Teenagers and university students are important consumers of these products, whether at the movie theater or in the lecture hall. High school students’ curiosity about samurai and ninja accounts, in part, for the popularity of Japanese graphic novels and anime fan clubs. At the college level, interest in warriors leads students to take courses on traditional East Asia, and samurai are popular research paper topics. When I asked my students to write paragraphs on where their prior knowledge of samurai had come from, most cited movies and television, with fifteen percent specifically mentioning Edward Zwick’s film The Last Samurai, starring Tom Cruise. By their own admission, students’ fascination with samurai is fueled by what they see in the entertainment industry.
For those of us who teach early Japanese, Asian, or world history, this information does not come as a surprise. However, it does pose a dilemma. Whether at the high school or the college level, it is tempting to play up the appeal of the samurai to attract students to our classes. I know colleagues who make posters featuring samurai to promote certain courses, but most of us do not offer what such posters seem to promise: an admiring look at the stoic, sword-wielding, honor-bound Japanese warrior. Instead, our lessons deconstruct the mythic image of Japanese warriors that students bring to the classroom. Herein lies the dilemma. Are we being dishonest? If we draw students to class by referencing the romantic appeal of fictionalized samurai (a la Tom Cruise), is it fair then to teach only about real samurai like Saigō Takamori?
I contend it is fair, but our goals as instructors, regardless of discipline or level, are not merely to correct the false impressions disseminated by Hollywood. Rather we strive to teach skills such as how to evaluate sources, think critically, and construct persuasive papers. One way to accomplish these goals effectively is by using students’ interest in the “cool” aspects of samurai to get them to think critically about the past. Although this might seem obvious, there are surprisingly few resources available to aid teachers in designing such lessons on the samurai. For example, this journal has recently featured two articles on the samurai.1 Both are very informative and worth reading, for they provide valuable background information as a “reality check” against pop culture depictions of samurai. However, they do not offer concrete suggestions on how to use the material in the classroom. Fortunately, there are many good ways to use the cool things about samurai to get students to re-examine their misconceptions. This article suggests some ways that teachers might use material related to the samurai to help promote critical thinking in the classroom. Readers interested in utilizing materials mentioned in this essay should refer to the “teaching resources” section at the conclusion.

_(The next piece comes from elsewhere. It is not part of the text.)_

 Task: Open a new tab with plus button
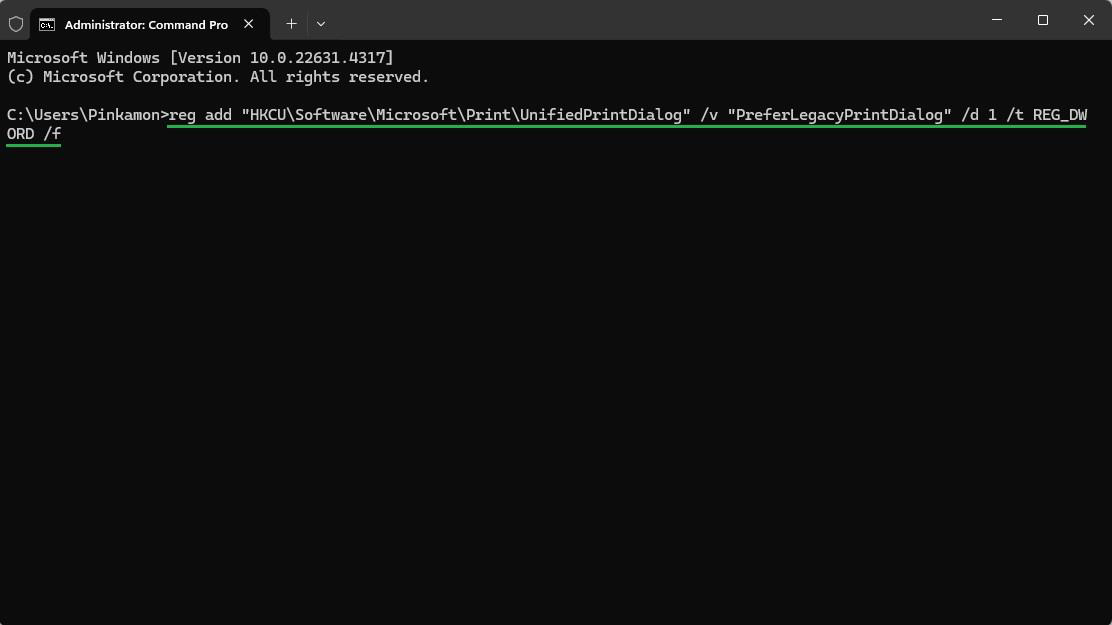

Reality Is Better than Fiction: Saigidō Takamori vs. Tom Cruise
Many students have seen the 2003 Hollywood film The Last Samurai starring Tom Cruise and Ken Watanabe. The film draws loosely upon historical events—there was a revolt—the Satsuma Rebellion, in 1877 that was fought by samurai opposed to the policies of the Meiji government. It was led by Saigō Takamori, the real figure who was the inspiration for Watanabe’s character, Katsumoto. Katsumoto stands out as a powerful man of conviction who resisted Westernization and commanded tremendous respect. Students can discover for themselves by examining primary sources that the real Saigō Takamori did not oppose all things Western and was even more revered than his fictional movie counterpart.
Japanese woodblock prints are one way to encourage critical thinking and to help students question the film. These colorful prints functioned like newspapers, and in the late 1870s Saigō and the Satsuma Rebellion were popular topics. Today you can find many of them online. Upon examination, students find that most prints depict Saigō wearing a Western-style military uniform and that some of his followers have guns. The statue commemorating Saigō in his hometown of Kagoshima also shows him in uniform. This is quite different from the film character Katsumoto, who only wore kimono and refused to use Western weapons. In fact, the real Saigō did not oppose Japan’s modernization. He met with British representatives to help secure guns for his Satsuma troops in the final days of the Tokugawa shogunate. Later, as a member of the new Meiji government, he helped modernize its army. In 1877, Saigō and his rebel followers initially set out with Western weapons. In the end, only their lack of munitions forced them to use traditional weapons.2
If Saigō did not oppose Westernization, students may ask, why did he rebel? Saigō had several issues with the government, but the most significant was Japan’s relationship with Korea. Traditionally, East Asian states carried out diplomacy in the Chinese tribute-system framework. In that system, there was only one emperor—the Chinese emperor. All other rulers had lesser titles such as “king.” But following the 1868 Meiji Restoration, Japan’s new government was centered on its emperor. When Meiji representatives traveled to Korea in the name of their emperor, the Koreans insulted them and refused to engage in diplomacy. Saigō felt this necessitated a military response; others, such as Okubo Toshimichi, argued that it was not time to go to war. Okubo prevailed, and Saigō quit the government. He retired to southern Kyushu and tried to remain out of politics, but when his students began rioting to protest government policies that eliminated samurai privileges, Saigō was drawn into leading the rebellion.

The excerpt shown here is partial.